Wednesday, February 10, 2016

CDC-Oxford ‘Death Gene’ Is Key To The Brazilian Babies Riddle

The mobilization of 500,000 soldiers and public-health workers to spray pesticides across Brazil is effectively terminating a controversial British-American biotechnology project that has released millions of gene-engineered mosquitoes in a backfired experiment to combat the dengue fever virus (DENV). The Oxitec gene-manipulation technique called RIDL (Release of Insects carrying a Dominant Lethal) is widely suspected of spreading a new virulent strain of ZIKA virus, and the Brazilian outbreak in turn raises fears of a link to microcephaly or reduced brain size in human embryos. (Oxitec is a corporate spinoff of Oxford University, even though most of its researchers are with less prestigious British schools or from the United States.)
First of all, this essay explains how the recent cases of Brazilian microcephaly were not caused by ZIKA but are instead a “side effect” of the RIDL gene-transfer. The so-called Death Gene blockage, using the GATA binding protein, can affect the same gene in human embryos as in the targeted mosquito pupae. The OX513-A captive mosquito program releases protein-carrier male mosquitoes to mate with the wild local female mosquitoes. The lethal protein enters the eggs to disrupt embyonic growth, causing the offspring to self-destruct (auto-side) before they reach adulthood. However, these same mother mosquitoes can then transfer the dangerous protein into women, thereby seriously harming human embryonic development of the brain, nerves, heart and testicles. Damage to the GATA-1 protein in human embryos is associated with Down Syndrome, a brain disorder similar to Brazilian microcephaly. (While there are many other causes of microcephaly, the new Brazil type is extraordinarily severe.)

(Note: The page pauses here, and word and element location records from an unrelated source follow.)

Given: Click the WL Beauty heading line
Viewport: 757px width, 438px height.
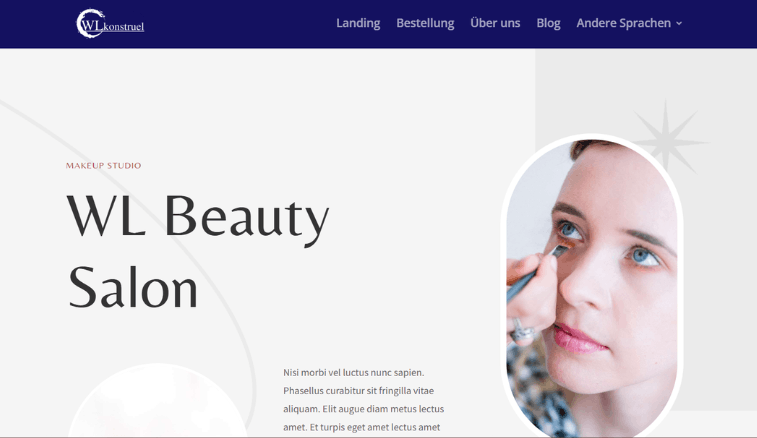Looking at the screenshot, I should 198,215.
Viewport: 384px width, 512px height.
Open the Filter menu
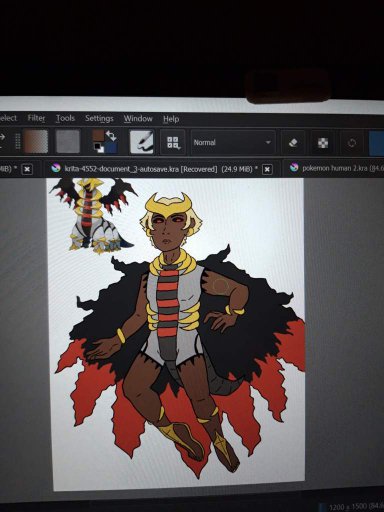(x=36, y=118)
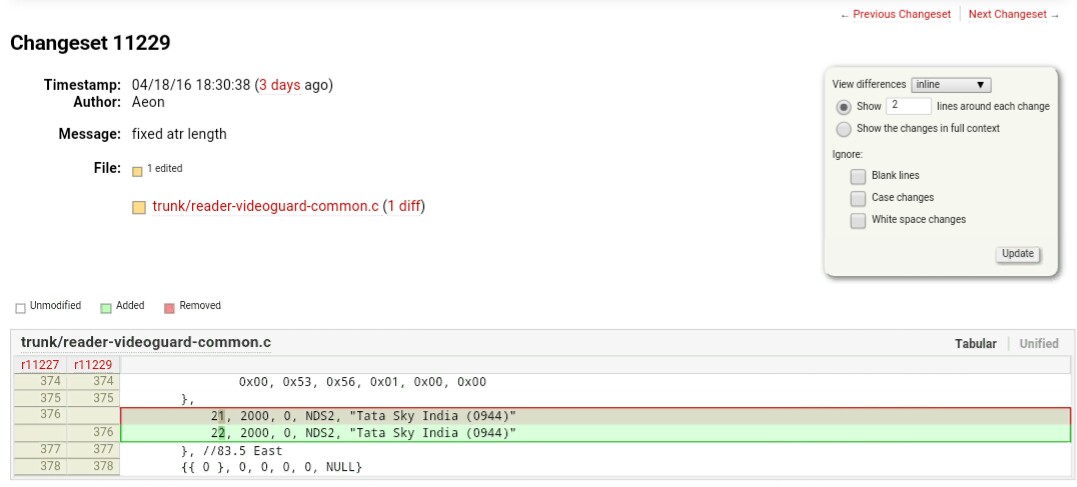Image resolution: width=1077 pixels, height=487 pixels.
Task: Click the yellow edited file icon beside trunk/reader-videoguard-common.c
Action: coord(139,207)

Second, as many critics of the Oxitec program have suggested, the captive mosquito population is “leaky”, with a survival rate of between 0.5 and 5 percent. In theory, the dengue virus (and the similar arbovirus ZIKA) should not be capable of replicating in the RIDL protein-tainted saliva of the wild female mosquitoes. In the field, however, humans inside the OX513-A test area continue to be infected with mosquito-transmitted ZIKA virus. As the lethal acronym suggests, the Oxitec method is riddled with flaws. These disturbing issues raise the possibility of the existence of a hidden agenda behind the Oxitec program, that is, to spread an embryo-death gene in Brazilian women for the purpose of a covert population-reduction program.